Input data Start Marker

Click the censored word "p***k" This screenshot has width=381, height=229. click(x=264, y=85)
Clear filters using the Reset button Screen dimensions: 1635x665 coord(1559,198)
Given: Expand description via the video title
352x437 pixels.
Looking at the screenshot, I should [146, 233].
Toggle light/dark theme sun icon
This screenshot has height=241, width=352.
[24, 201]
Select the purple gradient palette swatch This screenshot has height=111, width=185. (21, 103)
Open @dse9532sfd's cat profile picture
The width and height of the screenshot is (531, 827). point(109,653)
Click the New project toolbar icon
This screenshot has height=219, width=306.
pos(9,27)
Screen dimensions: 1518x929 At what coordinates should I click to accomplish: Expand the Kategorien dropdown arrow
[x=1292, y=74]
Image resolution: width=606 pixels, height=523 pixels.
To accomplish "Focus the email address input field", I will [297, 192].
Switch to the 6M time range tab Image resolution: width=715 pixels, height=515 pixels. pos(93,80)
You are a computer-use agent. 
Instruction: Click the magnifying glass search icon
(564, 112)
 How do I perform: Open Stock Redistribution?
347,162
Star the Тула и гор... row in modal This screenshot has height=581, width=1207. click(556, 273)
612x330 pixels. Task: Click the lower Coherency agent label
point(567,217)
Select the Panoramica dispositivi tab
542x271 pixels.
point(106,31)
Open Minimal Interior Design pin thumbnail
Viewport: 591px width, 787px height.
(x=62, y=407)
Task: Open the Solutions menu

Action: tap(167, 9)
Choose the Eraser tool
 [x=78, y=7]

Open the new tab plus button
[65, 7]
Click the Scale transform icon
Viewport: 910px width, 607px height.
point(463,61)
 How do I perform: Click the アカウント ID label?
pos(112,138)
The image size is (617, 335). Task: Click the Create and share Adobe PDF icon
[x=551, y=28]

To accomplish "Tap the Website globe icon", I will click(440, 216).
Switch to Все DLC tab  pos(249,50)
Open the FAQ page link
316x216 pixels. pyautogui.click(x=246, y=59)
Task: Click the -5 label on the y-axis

Input data End Marker

Task: Write out the records again, exactly as given.

Response box:
Click the censored word "p***k" This screenshot has width=381, height=229. click(x=264, y=85)
Clear filters using the Reset button Screen dimensions: 1635x665 coord(1559,198)
Given: Expand description via the video title
352x437 pixels.
Looking at the screenshot, I should [146, 233].
Toggle light/dark theme sun icon
This screenshot has height=241, width=352.
[24, 201]
Select the purple gradient palette swatch This screenshot has height=111, width=185. (21, 103)
Open @dse9532sfd's cat profile picture
The width and height of the screenshot is (531, 827). point(109,653)
Click the New project toolbar icon
This screenshot has height=219, width=306.
pos(9,27)
Screen dimensions: 1518x929 At what coordinates should I click to accomplish: Expand the Kategorien dropdown arrow
[x=1292, y=74]
Image resolution: width=606 pixels, height=523 pixels.
To accomplish "Focus the email address input field", I will [297, 192].
Switch to the 6M time range tab Image resolution: width=715 pixels, height=515 pixels. pos(93,80)
You are a computer-use agent. 
Instruction: Click the magnifying glass search icon
(564, 112)
 How do I perform: Open Stock Redistribution?
347,162
Star the Тула и гор... row in modal This screenshot has height=581, width=1207. click(556, 273)
612x330 pixels. Task: Click the lower Coherency agent label
point(567,217)
Select the Panoramica dispositivi tab
542x271 pixels.
point(106,31)
Open Minimal Interior Design pin thumbnail
Viewport: 591px width, 787px height.
(x=62, y=407)
Task: Open the Solutions menu

Action: tap(167, 9)
Choose the Eraser tool
 [x=78, y=7]

Open the new tab plus button
[65, 7]
Click the Scale transform icon
Viewport: 910px width, 607px height.
point(463,61)
 How do I perform: Click the アカウント ID label?
pos(112,138)
The image size is (617, 335). Task: Click the Create and share Adobe PDF icon
[x=551, y=28]

To accomplish "Tap the Website globe icon", I will click(440, 216).
Switch to Все DLC tab  pos(249,50)
Open the FAQ page link
316x216 pixels. pyautogui.click(x=246, y=59)
Task: Click the -5 label on the y-axis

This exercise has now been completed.